The Incredible Sarah is a 1976 British historical biographical drama film directed by Richard Fleischer and starring Glenda Jackson and Daniel Massey. It was written by Ruth Wolff and presents a dramatization of the acting career of Sarah Bernhardt.

==Plot==
Beginning in 1863, the film dramatises events in the personal life and career of Sarah Bernhardt, through her unsteady beginnings, through her job as a nurse in the Franco-Prussian War, to becoming the star of Parisian theatre.

==Cast==
- Glenda Jackson as Sarah Bernhardt
- Daniel Massey as Victorien Sardou
- Yvonne Mitchell as Mam'selle
- Douglas Wilmer as Montigny
- David Langton as Duc De Morny
- Simon Williams as Henri de Ligne
- John Castle as Damala
- Edward Judd as Jarrett
- Rosemarie Dunham as Mrs. Bernhardt
- Peter Sallis as Thierry
- Bridget Armstrong as Marie
- Margaret Courtenay as Madame Nathalie
- Maxwell Shaw as Fadinard
- Patrick Newell as Major
- Neil McCarthy as Sergeant

== Reception ==
The Monthly Film Bulletin wrote: "An incredible hodge-podge, which never achieves an intellectual grip on its subject or her significance, but does maintain a rigid directorial distance – thus missing out as well on all the usual excitements of the biopic. One of the characteristics of even Richard Fleischer's more intelligent projects is his inability to find a style which illuminates his subject rather than imprisoning it; thus the scrappy Mandingo is calcified melodrama, frozen in the act of becoming social critique. Here, where Fleischer clearly has no strong viewpoint or thesis to push, the stiff objectivity encloses Sarah Bernhardt in a kind of creaking mummery – even while celebrating her rebellion against the stuffy theatre of the second Empire."

Variety wrote: "The Incredible Sarah represents another achievement of Glenda Jackson, starring in the difficult title role as the willful, selfish and talented Sarah Bernhardt.
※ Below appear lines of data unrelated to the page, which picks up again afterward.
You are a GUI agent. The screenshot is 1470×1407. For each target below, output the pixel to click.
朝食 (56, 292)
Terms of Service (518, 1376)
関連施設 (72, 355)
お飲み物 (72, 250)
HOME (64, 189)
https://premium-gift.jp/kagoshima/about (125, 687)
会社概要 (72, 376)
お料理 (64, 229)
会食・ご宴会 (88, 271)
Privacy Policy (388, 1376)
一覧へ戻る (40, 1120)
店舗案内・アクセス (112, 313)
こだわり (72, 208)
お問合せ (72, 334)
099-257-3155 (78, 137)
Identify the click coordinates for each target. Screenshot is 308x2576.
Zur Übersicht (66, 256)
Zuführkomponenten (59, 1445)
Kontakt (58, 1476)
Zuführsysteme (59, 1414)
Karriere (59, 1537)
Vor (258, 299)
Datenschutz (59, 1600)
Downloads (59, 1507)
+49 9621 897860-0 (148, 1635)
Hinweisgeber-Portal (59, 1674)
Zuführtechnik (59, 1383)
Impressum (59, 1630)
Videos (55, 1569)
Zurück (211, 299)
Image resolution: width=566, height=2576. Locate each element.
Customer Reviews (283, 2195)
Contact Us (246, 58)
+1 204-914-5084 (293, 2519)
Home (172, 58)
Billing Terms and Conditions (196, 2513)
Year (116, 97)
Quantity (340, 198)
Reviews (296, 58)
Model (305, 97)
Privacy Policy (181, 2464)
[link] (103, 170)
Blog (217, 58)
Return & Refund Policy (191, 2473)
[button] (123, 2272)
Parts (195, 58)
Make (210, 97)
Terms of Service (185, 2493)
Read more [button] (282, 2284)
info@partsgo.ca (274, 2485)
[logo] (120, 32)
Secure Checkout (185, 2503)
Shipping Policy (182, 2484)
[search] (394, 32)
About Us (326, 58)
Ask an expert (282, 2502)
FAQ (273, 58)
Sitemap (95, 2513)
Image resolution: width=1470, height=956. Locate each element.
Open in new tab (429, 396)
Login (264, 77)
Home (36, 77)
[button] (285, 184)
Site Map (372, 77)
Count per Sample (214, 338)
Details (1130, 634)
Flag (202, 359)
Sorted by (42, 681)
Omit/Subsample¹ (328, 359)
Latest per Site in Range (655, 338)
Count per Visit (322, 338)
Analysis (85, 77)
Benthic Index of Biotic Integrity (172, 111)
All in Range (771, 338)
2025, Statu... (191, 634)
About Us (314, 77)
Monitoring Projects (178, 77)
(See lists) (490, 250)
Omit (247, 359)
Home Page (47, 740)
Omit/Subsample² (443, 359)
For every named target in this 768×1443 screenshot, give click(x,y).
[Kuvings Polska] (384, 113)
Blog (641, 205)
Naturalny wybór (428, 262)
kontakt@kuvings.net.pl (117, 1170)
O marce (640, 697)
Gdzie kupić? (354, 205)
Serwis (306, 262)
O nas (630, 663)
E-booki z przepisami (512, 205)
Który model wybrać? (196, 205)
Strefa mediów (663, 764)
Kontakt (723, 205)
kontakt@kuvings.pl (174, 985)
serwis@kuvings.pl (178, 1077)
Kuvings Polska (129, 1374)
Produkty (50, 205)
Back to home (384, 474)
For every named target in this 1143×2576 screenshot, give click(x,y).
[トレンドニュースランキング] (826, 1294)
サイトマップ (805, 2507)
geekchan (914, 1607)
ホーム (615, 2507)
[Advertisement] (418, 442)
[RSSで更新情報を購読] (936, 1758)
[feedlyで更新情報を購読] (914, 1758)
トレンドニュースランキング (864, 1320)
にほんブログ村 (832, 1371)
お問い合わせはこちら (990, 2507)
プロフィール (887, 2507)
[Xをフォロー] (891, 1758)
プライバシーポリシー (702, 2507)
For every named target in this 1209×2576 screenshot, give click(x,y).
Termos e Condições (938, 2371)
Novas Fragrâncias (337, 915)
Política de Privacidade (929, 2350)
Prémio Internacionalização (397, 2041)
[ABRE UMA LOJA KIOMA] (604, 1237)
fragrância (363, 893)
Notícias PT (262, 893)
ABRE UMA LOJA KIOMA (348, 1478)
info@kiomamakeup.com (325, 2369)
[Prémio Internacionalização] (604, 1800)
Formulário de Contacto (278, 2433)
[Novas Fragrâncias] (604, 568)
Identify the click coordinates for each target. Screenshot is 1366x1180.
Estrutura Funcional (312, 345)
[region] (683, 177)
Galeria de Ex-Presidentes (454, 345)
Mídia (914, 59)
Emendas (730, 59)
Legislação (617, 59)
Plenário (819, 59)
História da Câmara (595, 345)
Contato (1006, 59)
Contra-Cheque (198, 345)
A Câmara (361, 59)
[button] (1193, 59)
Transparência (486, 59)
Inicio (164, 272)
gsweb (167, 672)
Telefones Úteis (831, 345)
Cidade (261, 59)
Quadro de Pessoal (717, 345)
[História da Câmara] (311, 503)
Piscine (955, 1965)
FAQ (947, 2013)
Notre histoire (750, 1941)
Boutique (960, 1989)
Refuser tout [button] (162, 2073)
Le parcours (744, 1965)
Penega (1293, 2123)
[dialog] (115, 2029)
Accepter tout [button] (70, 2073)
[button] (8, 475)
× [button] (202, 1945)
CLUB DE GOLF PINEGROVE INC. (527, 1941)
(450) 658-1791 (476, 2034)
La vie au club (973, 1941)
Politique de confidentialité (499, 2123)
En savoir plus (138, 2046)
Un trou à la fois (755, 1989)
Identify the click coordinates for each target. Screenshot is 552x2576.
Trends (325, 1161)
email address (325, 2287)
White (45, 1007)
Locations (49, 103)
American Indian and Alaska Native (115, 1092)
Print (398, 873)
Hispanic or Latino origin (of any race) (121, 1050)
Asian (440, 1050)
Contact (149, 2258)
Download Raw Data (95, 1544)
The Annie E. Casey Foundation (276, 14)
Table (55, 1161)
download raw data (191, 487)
Helen M. Strauss produced at Pinewood Studios this handsome and stylish Reader's Digest project which in its mounting evokes the best of David O. Selznick-George Cukor period films. Richard Fleischer's direction is effective. ... This is the story of a theatrical personality, not your average housewife. The achievement here is that Jackson makes the character comprehensible and, in a qualified way, admirable, notwithstanding the clear evidence of a totally selfcentered nature. One respects Bernhardt even though not especially wanting her in the immediate family, yet that's the point – a famous actress is not like other women."

==Awards==
The film was nominated for two Academy Awards for Best Costume Design (Anthony Mendleson) and Best Art Direction (Elliot Scott and Norman Reynolds) at the 49th Academy Awards. Glenda Jackson was also nominated for a Golden Globe Award for Best Actress in a Drama at the 34th Golden Globe Awards.